(begin)

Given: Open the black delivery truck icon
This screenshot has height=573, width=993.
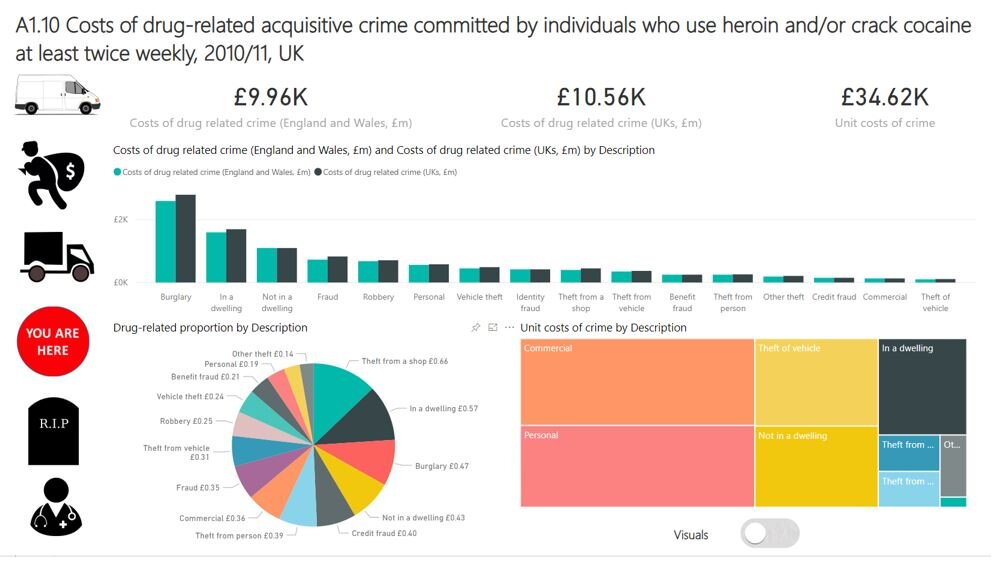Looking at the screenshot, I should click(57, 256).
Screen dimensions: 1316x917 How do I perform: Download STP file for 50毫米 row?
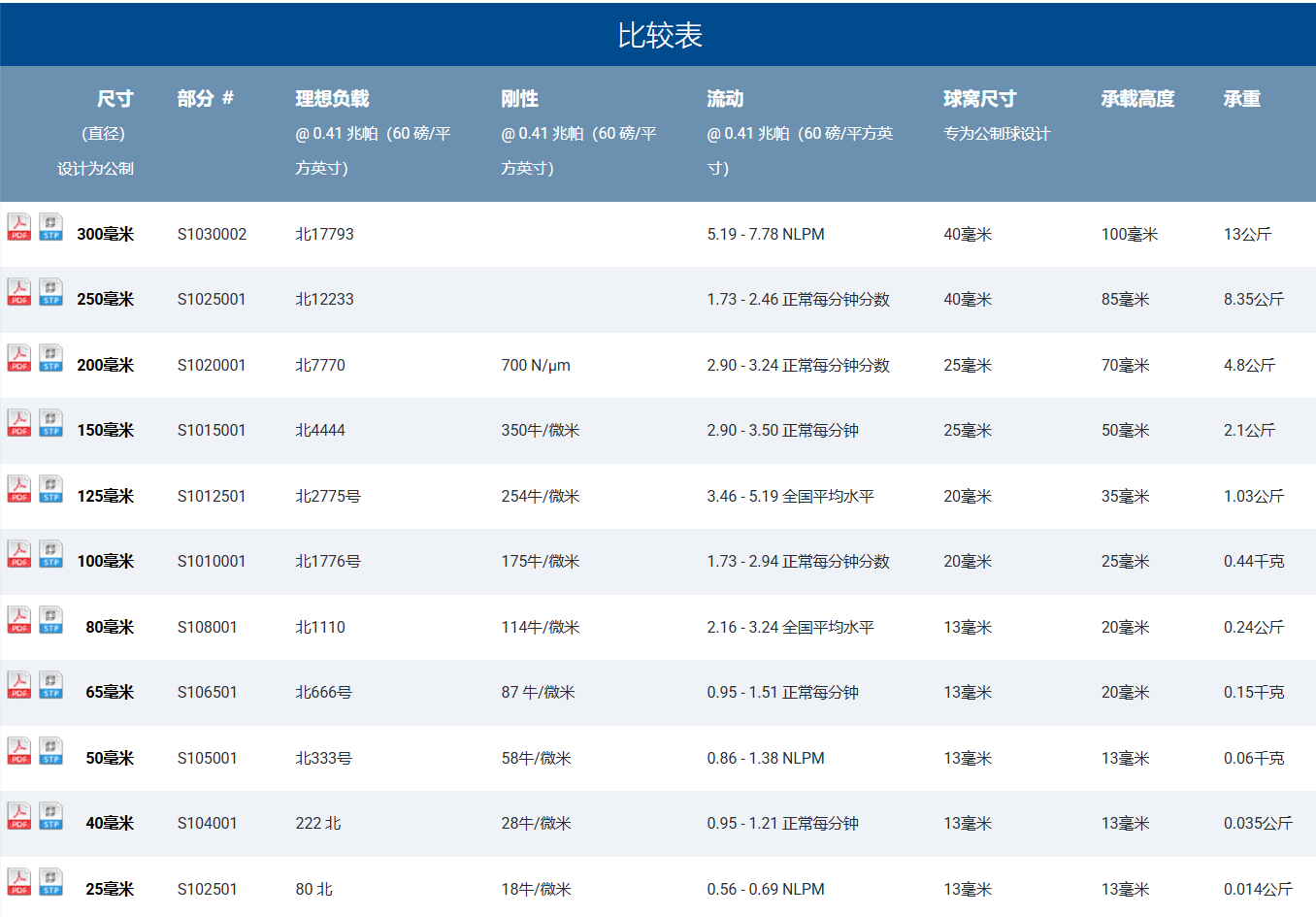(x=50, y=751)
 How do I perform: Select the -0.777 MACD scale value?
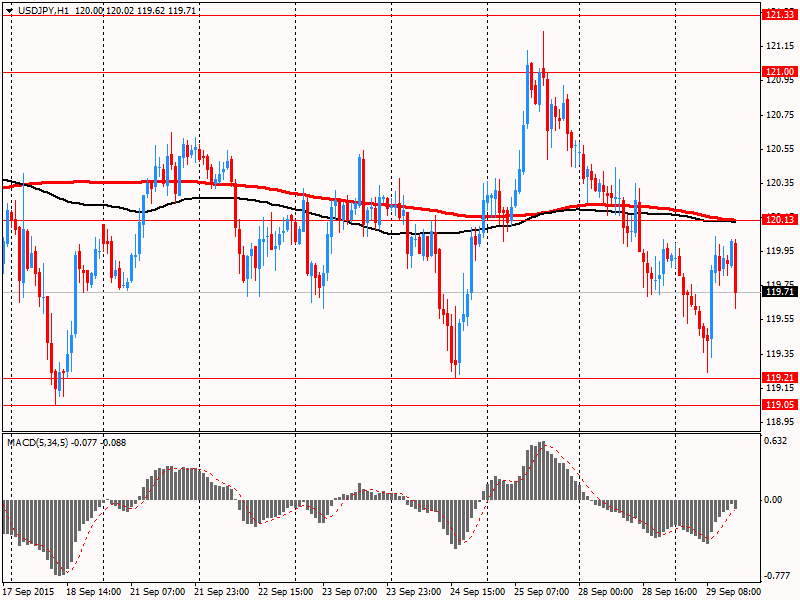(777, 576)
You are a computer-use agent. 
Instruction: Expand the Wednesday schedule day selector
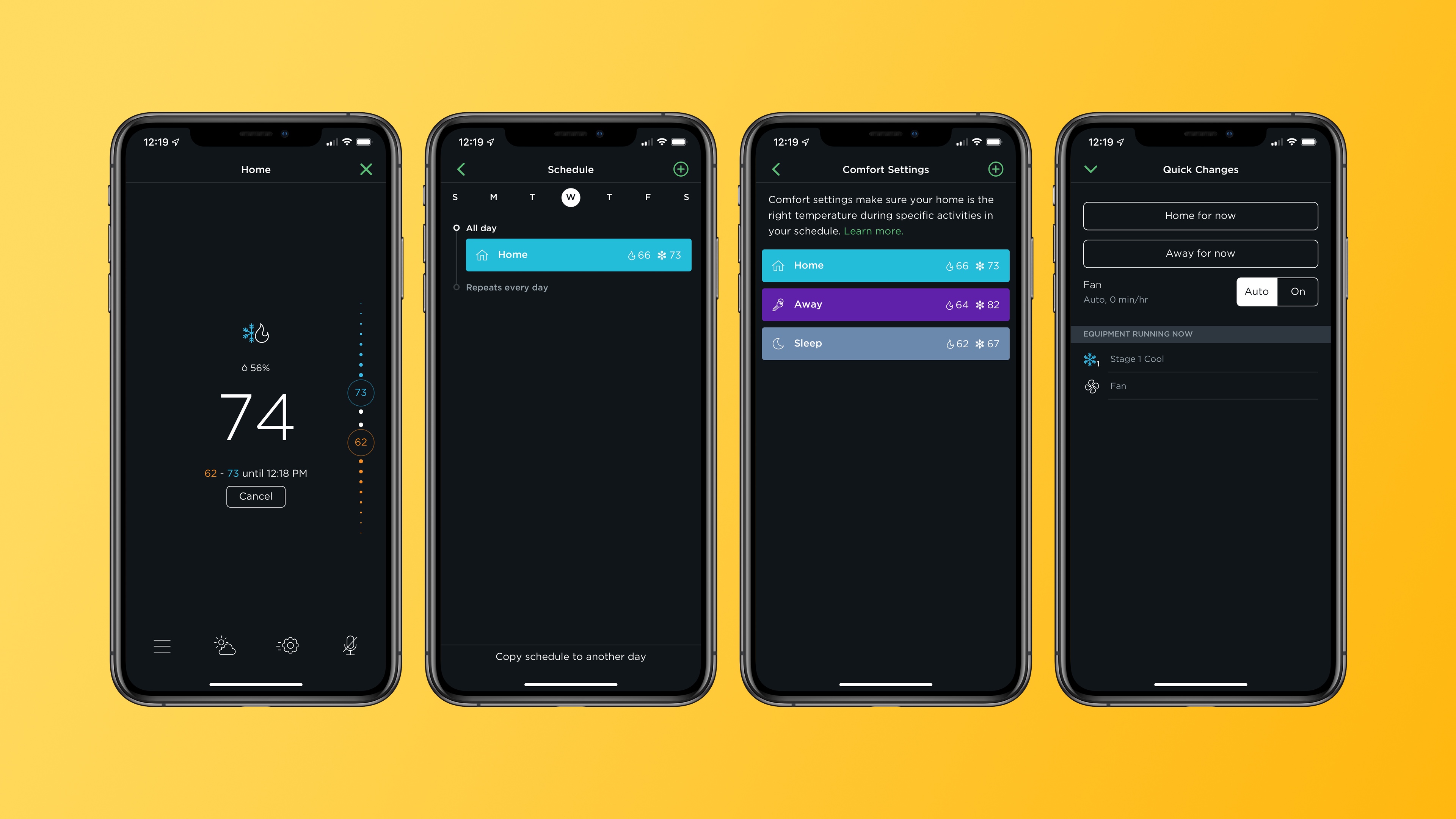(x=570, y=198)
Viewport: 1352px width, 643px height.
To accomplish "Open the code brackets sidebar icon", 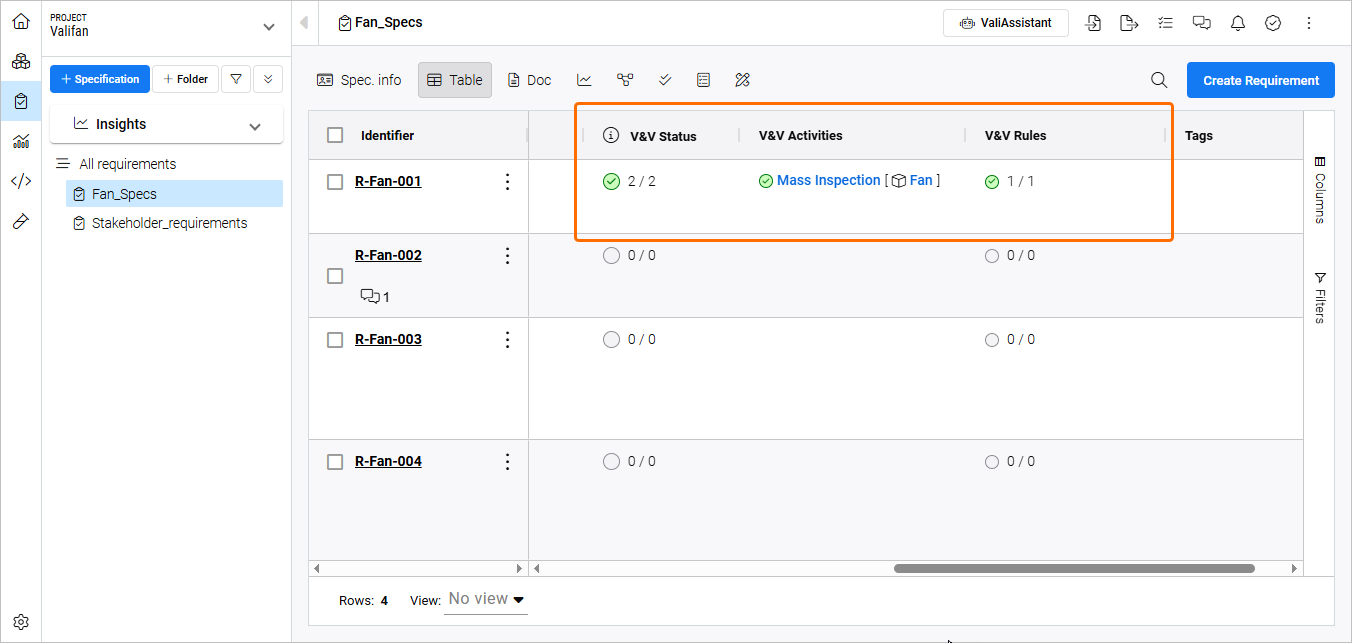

(end)

> [Task details] Reproduce the entries above word for word, leaving out the pictures.

> [Response to this exercise]
Given: Open the black delivery truck icon
This screenshot has height=573, width=993.
Looking at the screenshot, I should click(57, 256).
Screen dimensions: 1316x917 How do I perform: Download STP file for 50毫米 row?
(x=50, y=751)
 How do I perform: Select the -0.777 MACD scale value?
(777, 576)
You are a computer-use agent. 
Instruction: Expand the Wednesday schedule day selector
(x=570, y=198)
Viewport: 1352px width, 643px height.
To accomplish "Open the code brackets sidebar icon", 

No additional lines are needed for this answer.